In some such manner as this it may be possible to study the broad field of European history with special reference to movements or epochs. The outline is not given here as a proposal for a hard and fast system, but rather to illustrate the main principle for which we are contending; namely, that some principle of unity should be discovered which will allow definite concrete treatment, avoiding, on the one hand, philosophical generalization, and, on the other, tangled accounts of detailed events which are made meaningless by the absence of proper connotation.

Another method of securing unity and continuity is to select the history of one nation, preferably that of France, as a central thread, and study the development of its life. It may be that an understanding of the chief transitions in the history of one nation for a thousand years is all that the second-year pupil should be asked to acquire, but probably it will be quite possible for him to acquire more. The Germanic migrations, the growth of the church, the invasions of the Saracens, the establishment of the Holy Roman Empire, feudalism, the crusades, the Renaissance, the rise of national monarchies, the religious wars, the French Revolution and the Napoleonic wars, the unification of Germany and Italy, the democratic movements of the present century-these and other important topics have immediate relation to French history, and may well be studied in connection with it.

This method of treatment has been followed satisfactorily in some schools. Many teachers have used English history for the purpose with some success, and have thus given to their pupils no small knowledge of what went on upon the Continent. England, however, does not serve this purpose so well as France; we speak of this use of English history simply to show the practicability of the plan. Of course, if any one nation is chosen, the student is apt to get an exalted idea of the part which that particular nation has played; and there is danger, too, of a lack of proportion. But consistency, simplicity, and unity are more essential than general comprehension; or, it might more truly be said, general comprehension and appreciation of proportions are almost impossible for boys and girls, and if simplicity and compactness are wanting there is apt to be no grasp of fundamentals at all. If France be taken as a center, events can be studied in sequence, the primary historical way of looking at things can be cultivated, and the concrete acts of men can be examined and discussed.

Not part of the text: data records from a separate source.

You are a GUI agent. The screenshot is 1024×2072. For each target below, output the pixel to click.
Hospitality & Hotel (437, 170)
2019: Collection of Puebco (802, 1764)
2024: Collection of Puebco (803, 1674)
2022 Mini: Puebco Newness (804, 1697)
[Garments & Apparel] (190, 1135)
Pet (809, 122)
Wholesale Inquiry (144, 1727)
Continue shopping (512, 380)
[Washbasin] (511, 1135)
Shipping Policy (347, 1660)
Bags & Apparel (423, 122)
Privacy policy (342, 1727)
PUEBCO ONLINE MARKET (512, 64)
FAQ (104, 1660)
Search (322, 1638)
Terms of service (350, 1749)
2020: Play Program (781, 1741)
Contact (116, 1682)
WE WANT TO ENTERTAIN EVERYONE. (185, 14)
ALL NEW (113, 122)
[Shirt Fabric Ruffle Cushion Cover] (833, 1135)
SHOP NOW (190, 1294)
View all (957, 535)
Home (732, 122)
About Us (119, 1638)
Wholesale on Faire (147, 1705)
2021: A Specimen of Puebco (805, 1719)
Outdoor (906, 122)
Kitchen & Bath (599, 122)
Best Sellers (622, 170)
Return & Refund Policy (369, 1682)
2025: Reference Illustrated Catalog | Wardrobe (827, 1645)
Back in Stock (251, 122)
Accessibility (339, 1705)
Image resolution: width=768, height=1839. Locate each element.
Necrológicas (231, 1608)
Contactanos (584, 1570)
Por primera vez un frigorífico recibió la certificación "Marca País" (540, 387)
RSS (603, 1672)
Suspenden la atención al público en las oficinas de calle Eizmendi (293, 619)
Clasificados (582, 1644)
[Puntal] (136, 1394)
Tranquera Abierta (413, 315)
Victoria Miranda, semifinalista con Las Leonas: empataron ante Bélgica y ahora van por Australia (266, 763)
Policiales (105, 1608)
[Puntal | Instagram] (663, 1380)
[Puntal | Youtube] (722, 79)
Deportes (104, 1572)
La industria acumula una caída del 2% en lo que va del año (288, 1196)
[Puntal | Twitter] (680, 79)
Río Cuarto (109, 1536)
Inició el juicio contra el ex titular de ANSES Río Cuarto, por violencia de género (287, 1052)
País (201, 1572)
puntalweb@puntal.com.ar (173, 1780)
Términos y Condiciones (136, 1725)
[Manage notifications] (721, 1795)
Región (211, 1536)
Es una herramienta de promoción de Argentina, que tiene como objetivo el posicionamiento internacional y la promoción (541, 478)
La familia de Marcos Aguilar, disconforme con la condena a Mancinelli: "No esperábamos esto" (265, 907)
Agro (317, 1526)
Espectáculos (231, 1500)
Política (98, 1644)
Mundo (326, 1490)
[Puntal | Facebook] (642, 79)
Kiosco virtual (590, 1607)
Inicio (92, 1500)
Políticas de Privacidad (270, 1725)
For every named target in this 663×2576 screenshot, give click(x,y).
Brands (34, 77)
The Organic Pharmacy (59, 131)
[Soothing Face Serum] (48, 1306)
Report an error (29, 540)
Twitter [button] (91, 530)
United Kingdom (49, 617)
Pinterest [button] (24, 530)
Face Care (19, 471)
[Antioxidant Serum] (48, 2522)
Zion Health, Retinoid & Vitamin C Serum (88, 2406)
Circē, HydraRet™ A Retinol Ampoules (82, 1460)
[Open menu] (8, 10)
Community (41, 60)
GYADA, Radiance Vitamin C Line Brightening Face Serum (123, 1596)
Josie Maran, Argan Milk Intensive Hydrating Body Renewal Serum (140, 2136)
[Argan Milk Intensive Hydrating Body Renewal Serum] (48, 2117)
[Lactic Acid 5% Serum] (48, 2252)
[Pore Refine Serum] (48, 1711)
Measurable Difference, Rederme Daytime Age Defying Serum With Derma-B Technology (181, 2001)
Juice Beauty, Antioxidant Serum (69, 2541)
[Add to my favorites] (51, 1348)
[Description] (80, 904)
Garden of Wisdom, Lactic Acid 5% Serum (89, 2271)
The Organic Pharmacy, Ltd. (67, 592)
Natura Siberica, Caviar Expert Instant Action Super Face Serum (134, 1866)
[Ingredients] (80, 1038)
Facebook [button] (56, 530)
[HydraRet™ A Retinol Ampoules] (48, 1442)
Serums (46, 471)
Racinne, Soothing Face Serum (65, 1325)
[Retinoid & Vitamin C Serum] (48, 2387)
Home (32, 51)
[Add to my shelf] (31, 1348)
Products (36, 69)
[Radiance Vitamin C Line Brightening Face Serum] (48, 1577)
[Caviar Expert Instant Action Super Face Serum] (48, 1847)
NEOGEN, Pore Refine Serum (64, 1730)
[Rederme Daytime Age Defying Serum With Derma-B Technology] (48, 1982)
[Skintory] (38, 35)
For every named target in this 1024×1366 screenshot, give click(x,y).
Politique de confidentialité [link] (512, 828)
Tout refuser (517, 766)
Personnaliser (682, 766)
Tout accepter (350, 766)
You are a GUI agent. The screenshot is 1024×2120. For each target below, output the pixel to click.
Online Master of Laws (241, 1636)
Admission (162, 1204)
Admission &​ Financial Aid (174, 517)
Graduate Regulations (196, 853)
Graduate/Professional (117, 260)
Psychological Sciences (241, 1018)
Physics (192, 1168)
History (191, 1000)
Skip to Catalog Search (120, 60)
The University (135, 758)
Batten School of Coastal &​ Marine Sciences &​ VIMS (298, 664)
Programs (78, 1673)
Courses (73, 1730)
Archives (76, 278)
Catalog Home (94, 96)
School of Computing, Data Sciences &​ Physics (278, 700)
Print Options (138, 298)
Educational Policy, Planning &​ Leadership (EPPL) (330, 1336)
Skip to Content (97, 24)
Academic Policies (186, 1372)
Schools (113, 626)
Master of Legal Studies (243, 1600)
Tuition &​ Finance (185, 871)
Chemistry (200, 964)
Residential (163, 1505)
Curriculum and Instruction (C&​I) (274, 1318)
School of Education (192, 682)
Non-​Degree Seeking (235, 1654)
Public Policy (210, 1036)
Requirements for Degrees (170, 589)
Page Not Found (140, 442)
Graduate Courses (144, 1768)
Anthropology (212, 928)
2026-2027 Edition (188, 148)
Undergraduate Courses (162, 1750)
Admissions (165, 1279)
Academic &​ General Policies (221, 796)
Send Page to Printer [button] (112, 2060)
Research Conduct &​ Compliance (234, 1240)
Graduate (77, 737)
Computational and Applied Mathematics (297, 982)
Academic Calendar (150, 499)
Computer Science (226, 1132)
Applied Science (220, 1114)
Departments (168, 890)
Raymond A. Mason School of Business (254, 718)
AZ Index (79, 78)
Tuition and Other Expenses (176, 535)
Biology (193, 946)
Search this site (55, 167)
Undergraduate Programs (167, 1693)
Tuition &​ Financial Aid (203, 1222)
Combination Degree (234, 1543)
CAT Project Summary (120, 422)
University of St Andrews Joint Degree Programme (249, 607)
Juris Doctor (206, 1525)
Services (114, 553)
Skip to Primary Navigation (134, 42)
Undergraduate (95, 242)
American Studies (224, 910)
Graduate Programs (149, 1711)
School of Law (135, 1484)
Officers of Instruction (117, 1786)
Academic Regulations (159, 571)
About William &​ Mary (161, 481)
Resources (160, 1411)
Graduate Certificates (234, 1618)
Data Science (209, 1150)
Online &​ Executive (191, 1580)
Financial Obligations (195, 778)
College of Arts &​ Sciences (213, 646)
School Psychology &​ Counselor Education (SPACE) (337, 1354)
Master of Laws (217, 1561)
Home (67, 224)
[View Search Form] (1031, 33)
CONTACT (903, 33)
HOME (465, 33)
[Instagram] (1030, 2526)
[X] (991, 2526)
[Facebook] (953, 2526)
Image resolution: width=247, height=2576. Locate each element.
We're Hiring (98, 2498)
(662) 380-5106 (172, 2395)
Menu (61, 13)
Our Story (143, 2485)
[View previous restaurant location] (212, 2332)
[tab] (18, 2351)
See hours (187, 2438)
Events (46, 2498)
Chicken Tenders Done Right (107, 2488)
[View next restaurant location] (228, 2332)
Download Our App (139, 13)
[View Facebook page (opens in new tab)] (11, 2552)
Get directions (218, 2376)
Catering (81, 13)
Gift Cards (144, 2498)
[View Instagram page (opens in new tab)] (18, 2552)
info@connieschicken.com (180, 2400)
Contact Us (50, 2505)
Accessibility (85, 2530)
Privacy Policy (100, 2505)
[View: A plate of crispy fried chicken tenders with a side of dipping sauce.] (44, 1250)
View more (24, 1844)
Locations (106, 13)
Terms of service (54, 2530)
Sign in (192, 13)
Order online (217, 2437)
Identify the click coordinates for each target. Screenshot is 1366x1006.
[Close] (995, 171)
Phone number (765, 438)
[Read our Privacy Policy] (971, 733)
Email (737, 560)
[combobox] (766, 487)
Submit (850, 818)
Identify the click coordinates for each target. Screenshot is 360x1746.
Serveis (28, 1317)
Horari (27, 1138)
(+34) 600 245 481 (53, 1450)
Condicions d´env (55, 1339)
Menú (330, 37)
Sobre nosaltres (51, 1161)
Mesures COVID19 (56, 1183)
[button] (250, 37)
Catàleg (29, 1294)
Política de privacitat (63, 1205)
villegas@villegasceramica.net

If neither of the methods here suggested appeals to the teacher, he must seemingly do one of two things: he must endeavor to get a very general view of the field, give all the main facts and dates, and follow the histories of the nations in parallel lines; or he must omit large portions of the historical field altogether and content himself with the study of a few important epochs. By either of these modes of treatment, any effort to unify is in large measure given up. The first way is not uncommonly followed, but it often results, as the committee thinks, in cramming the memory with indigestible facts and in mental confusion; though an occasional effort to bind the parallel lines together by horizontal lines will help to give unity and wholeness to the structure, or, to change the figure, an occasional view of a cross section will have a like effect. The second method is adopted by some teachers, and they could with difficulty be convinced that it is not the best. They believe that by the intensive study of two or three epochs the best educational results are obtained. The Reformation, the age of Louis XIV, the French Revolution, and the nineteenth century might be selected as characteristic periods. We do not, however, urge this method upon the schools, or insist that it is the proper one. We know that it has been successfully used, and believe that under advantageous circumstances it will be likely to prove satisfactory; although one must regret the failure resulting from this system to give anything approaching a general view of European history.

III. English History

English history, coming in the third year of the school course, and completing the survey of European development, is exceedingly important. Significant as is the history of the English nation in itself, the study may be made doubly useful if the work is so conducted that it serves in some measure as a review of continental history and as a preparation for American history. The pupils in our schools, as we have already suggested, can ill afford to lose such an introduction to the study of the history and institutions of the United States; for, without a knowledge of how the English people developed and English principles matured, they can have slight appreciation of what America means. Even the Revolution, for example, if studied as an isolated phenomenon, is bereft of half its meaning, to say the least, because the movement that ended in the separation of the colonies from the mother country and in the adoption of the Federal Constitution, began long before the colonies were founded, and because the Declaration of Independence was the formal announcement of democratic ideas that had their taproot in English soil.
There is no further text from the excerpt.